Exercise directions: Up to and including the line with "Task: Click the 商品管理 tag icon in sidebar", return every line from the start of the entries below exactly.

Data in this exercise:
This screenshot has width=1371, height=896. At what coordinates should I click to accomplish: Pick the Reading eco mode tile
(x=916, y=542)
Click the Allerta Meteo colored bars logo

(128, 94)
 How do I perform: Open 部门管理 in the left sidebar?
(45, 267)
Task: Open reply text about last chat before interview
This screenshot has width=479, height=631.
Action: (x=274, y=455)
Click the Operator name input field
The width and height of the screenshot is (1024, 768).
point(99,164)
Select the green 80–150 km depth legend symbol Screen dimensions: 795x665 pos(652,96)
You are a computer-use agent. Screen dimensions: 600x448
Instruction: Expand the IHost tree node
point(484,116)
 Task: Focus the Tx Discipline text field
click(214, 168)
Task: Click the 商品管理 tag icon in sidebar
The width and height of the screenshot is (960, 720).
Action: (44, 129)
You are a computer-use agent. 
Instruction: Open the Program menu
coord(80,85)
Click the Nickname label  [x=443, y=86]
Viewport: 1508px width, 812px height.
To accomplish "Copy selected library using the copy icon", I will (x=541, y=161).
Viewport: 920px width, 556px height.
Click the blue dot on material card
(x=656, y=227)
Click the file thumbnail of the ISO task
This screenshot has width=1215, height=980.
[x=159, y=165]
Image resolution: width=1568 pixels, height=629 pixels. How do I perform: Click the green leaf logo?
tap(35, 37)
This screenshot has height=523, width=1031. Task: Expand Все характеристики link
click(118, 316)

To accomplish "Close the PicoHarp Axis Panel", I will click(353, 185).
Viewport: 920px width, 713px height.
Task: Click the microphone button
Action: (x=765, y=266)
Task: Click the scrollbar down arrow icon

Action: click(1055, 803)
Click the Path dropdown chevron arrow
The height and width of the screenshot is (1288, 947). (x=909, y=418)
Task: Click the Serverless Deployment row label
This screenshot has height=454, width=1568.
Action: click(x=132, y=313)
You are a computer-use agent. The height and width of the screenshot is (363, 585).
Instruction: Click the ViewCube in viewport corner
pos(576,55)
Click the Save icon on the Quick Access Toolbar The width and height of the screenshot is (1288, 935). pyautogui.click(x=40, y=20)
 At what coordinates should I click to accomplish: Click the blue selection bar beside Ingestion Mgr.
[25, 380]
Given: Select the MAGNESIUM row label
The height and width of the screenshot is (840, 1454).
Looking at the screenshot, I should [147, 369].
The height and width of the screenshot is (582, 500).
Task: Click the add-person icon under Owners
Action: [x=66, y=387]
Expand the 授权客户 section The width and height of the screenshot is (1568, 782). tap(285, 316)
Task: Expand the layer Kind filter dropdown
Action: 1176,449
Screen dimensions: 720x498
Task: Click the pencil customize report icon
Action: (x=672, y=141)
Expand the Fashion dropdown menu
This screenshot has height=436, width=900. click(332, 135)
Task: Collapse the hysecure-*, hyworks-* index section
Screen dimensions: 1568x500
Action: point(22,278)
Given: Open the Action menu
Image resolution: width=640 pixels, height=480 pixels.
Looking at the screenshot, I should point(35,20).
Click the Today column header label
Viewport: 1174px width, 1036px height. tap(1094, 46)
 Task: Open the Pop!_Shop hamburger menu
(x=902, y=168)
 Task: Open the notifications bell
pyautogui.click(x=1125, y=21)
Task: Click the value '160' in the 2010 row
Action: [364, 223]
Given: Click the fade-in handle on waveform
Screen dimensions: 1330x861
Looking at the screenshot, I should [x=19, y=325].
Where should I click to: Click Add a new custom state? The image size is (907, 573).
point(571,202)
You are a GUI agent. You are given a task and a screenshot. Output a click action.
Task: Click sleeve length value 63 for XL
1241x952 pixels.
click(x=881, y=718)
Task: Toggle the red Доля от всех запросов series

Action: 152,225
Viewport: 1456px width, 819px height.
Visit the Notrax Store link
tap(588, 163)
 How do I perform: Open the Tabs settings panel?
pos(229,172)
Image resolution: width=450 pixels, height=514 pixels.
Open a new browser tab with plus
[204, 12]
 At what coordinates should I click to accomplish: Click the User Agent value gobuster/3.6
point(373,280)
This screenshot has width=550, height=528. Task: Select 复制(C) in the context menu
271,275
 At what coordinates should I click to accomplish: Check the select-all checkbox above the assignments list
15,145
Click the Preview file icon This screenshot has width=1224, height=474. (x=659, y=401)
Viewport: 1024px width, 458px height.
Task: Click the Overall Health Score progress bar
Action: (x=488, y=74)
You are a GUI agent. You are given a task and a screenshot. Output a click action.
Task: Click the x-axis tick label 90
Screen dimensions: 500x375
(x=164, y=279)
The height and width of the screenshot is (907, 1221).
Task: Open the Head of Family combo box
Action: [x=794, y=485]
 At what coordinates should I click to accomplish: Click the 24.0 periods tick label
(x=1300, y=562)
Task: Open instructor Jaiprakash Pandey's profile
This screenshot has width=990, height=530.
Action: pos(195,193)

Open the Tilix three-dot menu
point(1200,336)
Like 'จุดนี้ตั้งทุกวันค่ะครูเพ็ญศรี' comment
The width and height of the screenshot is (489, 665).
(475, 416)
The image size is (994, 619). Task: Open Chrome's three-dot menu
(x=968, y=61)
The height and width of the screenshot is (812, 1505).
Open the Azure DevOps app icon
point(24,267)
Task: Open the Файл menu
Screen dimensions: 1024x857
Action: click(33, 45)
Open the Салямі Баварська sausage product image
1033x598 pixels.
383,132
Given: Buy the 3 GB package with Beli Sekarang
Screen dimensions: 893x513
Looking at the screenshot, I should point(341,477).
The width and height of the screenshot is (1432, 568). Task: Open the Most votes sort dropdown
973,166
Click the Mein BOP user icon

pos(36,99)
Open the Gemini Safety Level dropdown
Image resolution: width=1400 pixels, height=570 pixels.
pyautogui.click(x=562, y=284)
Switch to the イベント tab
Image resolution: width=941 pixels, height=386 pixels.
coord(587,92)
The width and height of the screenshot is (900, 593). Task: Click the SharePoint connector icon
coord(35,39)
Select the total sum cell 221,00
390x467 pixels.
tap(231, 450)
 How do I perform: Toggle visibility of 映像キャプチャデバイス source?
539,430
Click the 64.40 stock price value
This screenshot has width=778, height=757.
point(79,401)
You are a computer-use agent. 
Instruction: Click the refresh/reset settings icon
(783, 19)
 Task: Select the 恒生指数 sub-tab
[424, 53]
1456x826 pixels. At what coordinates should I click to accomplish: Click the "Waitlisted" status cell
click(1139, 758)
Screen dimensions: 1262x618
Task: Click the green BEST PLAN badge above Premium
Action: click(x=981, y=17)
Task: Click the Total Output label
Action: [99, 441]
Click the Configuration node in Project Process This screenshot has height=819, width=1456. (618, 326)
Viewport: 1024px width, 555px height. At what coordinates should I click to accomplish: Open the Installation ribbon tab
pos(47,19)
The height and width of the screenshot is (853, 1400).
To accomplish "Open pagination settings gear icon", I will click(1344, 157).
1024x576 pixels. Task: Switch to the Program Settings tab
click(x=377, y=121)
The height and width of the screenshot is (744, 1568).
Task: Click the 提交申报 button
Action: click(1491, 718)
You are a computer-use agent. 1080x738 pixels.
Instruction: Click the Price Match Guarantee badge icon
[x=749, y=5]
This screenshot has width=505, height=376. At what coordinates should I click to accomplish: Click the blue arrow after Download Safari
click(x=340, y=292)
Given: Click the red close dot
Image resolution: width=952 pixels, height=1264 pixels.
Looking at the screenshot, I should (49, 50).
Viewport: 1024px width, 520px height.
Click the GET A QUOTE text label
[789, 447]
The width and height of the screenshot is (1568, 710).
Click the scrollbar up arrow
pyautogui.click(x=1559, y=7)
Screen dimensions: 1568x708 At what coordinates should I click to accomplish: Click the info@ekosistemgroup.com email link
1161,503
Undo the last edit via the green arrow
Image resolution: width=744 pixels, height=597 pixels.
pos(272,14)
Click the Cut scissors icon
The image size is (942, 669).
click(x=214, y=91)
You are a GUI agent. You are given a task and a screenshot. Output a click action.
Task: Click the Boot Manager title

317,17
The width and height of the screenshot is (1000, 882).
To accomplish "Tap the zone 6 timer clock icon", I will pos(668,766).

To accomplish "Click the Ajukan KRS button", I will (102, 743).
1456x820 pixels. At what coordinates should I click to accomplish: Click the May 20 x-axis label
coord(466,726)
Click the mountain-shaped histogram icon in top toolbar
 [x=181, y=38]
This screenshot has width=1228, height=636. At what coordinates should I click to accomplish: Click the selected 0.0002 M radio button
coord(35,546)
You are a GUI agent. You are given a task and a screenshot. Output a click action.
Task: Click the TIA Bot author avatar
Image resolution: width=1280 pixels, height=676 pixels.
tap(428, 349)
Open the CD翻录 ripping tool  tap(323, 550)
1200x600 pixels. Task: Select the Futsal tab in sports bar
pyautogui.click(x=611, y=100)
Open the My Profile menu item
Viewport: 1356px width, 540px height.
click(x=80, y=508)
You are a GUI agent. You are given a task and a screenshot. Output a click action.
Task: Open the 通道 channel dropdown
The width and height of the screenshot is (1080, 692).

Answer space:
This screenshot has width=1371, height=896. At what coordinates should I click to accomplish: Pick the Reading eco mode tile
(x=916, y=542)
Click the Allerta Meteo colored bars logo

(128, 94)
 How do I perform: Open 部门管理 in the left sidebar?
(45, 267)
Task: Open reply text about last chat before interview
This screenshot has width=479, height=631.
Action: (x=274, y=455)
Click the Operator name input field
The width and height of the screenshot is (1024, 768).
point(99,164)
Select the green 80–150 km depth legend symbol Screen dimensions: 795x665 pos(652,96)
You are a computer-use agent. Screen dimensions: 600x448
Instruction: Expand the IHost tree node
point(484,116)
 Task: Focus the Tx Discipline text field
click(214, 168)
Task: Click the 商品管理 tag icon in sidebar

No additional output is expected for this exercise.